#### [TASK DIRECTIONS]
Starting with the first line below, reproduce each line exactly until you have included the one bearing "You are a computer-use agent. Image".

[Collected data]
::::::::

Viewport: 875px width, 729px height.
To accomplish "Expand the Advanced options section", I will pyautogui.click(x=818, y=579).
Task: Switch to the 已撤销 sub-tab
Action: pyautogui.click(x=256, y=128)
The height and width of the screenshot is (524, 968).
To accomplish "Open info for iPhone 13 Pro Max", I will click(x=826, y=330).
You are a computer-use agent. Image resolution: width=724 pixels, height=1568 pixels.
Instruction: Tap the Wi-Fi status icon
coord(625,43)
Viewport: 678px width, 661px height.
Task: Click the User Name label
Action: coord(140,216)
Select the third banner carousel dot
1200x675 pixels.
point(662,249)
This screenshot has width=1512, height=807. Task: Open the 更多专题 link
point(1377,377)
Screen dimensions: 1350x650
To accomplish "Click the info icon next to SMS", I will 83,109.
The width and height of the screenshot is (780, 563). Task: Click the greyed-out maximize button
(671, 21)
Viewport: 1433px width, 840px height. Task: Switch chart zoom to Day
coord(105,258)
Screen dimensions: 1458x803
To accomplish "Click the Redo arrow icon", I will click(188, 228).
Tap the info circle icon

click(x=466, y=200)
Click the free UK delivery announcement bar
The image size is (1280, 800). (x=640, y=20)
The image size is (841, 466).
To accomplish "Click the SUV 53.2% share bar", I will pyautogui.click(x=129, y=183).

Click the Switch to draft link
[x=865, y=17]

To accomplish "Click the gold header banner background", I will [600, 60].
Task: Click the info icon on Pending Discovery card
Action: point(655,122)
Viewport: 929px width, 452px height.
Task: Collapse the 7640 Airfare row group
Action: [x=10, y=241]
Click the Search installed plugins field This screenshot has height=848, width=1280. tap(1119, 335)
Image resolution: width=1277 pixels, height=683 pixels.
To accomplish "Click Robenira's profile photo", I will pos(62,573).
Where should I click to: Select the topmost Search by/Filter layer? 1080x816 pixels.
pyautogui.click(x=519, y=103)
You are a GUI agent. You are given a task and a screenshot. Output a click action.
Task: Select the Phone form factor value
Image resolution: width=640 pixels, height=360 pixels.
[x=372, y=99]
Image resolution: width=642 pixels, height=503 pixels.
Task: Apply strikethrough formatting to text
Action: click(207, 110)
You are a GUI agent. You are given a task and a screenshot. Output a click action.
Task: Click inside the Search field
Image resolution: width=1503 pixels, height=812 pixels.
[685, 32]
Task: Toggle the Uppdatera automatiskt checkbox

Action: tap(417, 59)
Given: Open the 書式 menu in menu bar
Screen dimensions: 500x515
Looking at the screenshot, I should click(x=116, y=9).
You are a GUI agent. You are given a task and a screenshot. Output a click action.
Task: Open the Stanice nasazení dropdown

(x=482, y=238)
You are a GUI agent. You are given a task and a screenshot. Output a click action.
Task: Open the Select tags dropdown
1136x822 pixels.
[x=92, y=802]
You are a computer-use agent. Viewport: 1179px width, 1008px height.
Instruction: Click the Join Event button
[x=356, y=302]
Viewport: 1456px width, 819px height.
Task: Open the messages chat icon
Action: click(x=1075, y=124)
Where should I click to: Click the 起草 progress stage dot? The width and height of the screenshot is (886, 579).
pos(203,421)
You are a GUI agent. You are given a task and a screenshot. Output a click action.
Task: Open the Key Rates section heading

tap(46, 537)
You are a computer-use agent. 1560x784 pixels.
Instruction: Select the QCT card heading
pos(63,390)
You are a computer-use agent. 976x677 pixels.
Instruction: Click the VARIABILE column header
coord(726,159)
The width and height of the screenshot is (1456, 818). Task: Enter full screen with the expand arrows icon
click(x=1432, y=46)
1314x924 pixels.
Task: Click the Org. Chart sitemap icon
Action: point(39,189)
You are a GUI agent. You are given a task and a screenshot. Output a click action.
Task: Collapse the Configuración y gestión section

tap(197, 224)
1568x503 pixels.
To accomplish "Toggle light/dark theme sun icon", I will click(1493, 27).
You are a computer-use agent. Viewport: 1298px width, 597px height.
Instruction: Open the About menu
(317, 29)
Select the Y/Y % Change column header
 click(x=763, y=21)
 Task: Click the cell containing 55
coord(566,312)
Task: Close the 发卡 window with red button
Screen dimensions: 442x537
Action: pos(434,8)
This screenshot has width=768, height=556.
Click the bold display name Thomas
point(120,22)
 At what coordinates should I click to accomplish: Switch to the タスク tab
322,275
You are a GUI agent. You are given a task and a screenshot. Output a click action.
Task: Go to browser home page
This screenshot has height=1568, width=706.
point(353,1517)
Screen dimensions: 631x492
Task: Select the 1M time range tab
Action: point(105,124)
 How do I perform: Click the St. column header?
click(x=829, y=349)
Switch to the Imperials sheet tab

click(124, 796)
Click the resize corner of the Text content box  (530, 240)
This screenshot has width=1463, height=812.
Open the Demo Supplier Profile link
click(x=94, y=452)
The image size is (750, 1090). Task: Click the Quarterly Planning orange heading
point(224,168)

::::::::

#### [TASK RESPONSE]
Viewport: 875px width, 729px height.
To accomplish "Expand the Advanced options section", I will pyautogui.click(x=818, y=579).
Task: Switch to the 已撤销 sub-tab
Action: pyautogui.click(x=256, y=128)
The height and width of the screenshot is (524, 968).
To accomplish "Open info for iPhone 13 Pro Max", I will click(x=826, y=330).
You are a computer-use agent. Image resolution: width=724 pixels, height=1568 pixels.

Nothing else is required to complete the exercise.